TASK OBJECTIVE
Below are entries; repeat exactly, and nothing else, the lines from the one holding "The image size" through the one holding "Confirm registration with the OK button", inclusive. Leave the pictures out.
──────── DATA EXCERPTS ────────
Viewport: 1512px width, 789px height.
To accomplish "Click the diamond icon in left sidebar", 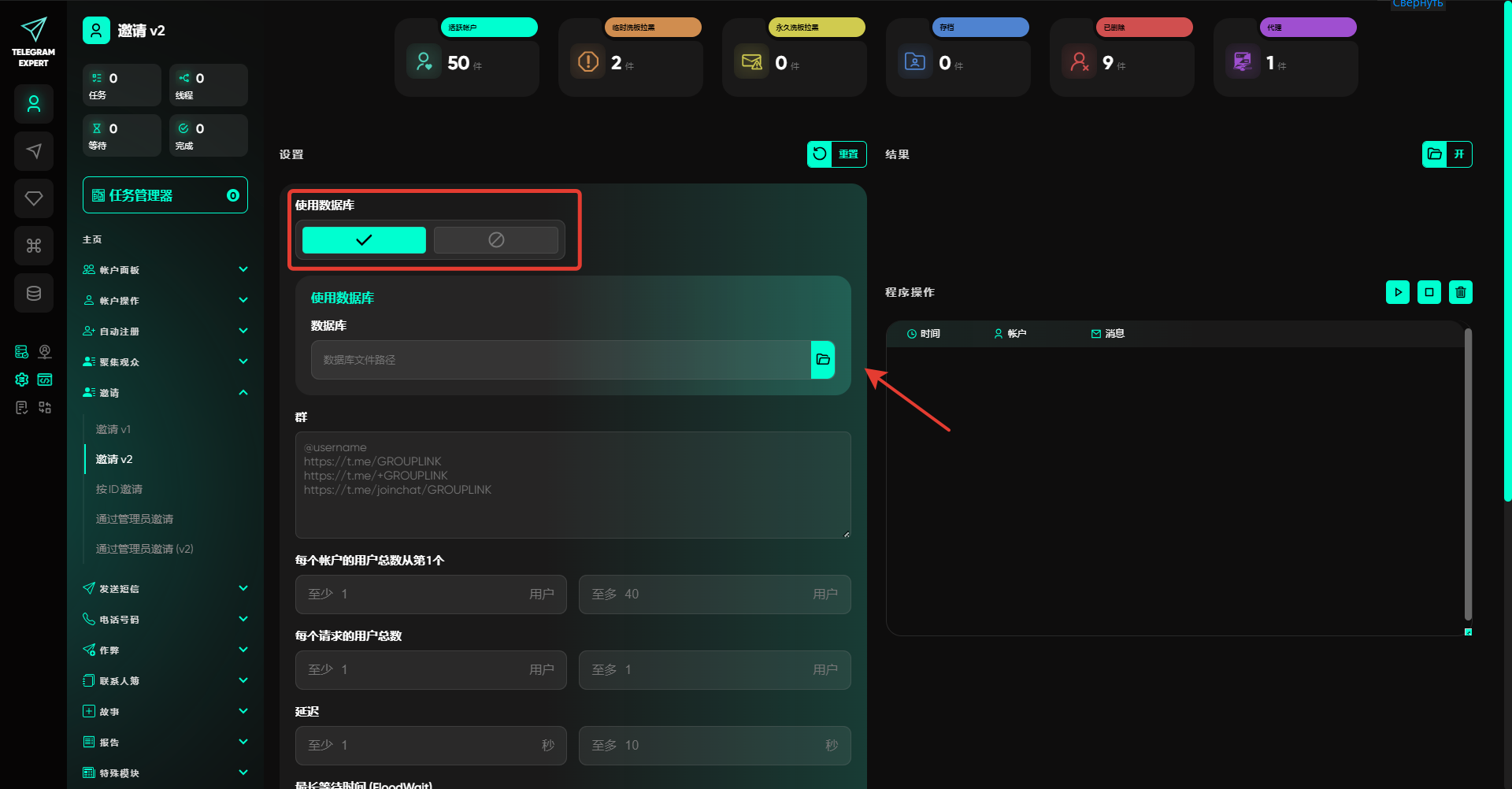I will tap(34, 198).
────────
──────── DATA EXCERPTS ────────
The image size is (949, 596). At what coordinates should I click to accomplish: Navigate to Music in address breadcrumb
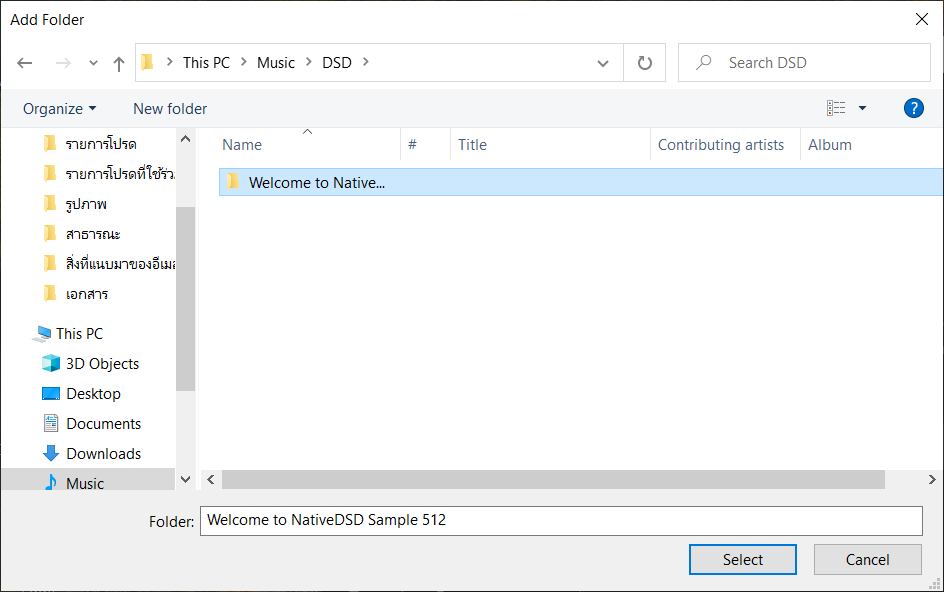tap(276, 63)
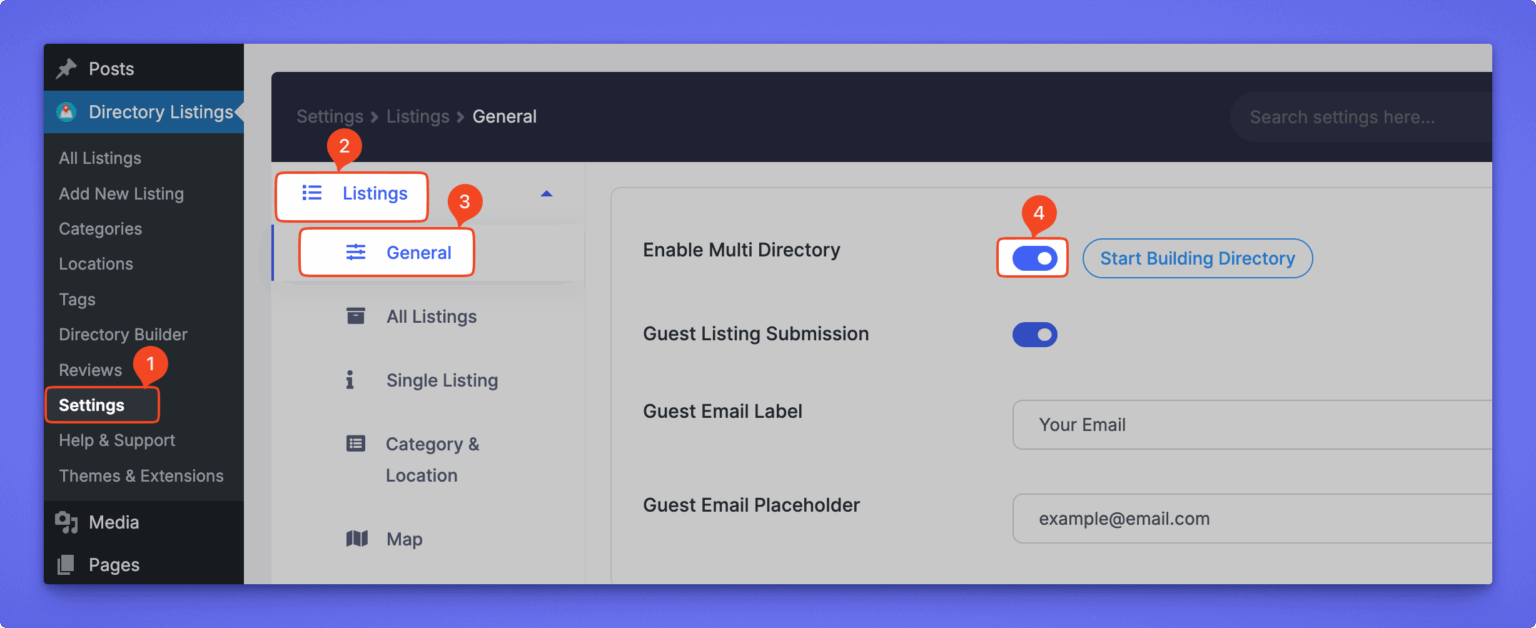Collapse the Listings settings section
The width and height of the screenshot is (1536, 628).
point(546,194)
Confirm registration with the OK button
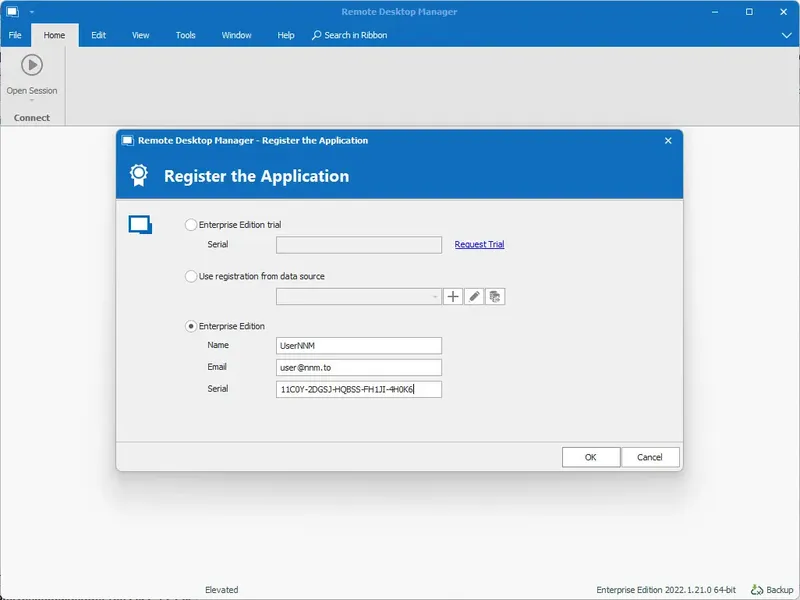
────────
SOLUTION FOR THIS TASK
The image size is (949, 596). At what coordinates should I click to accomplish: Navigate to Music in address breadcrumb
tap(276, 63)
Collapse the Listings settings section
The width and height of the screenshot is (1536, 628).
point(546,194)
Confirm registration with the OK button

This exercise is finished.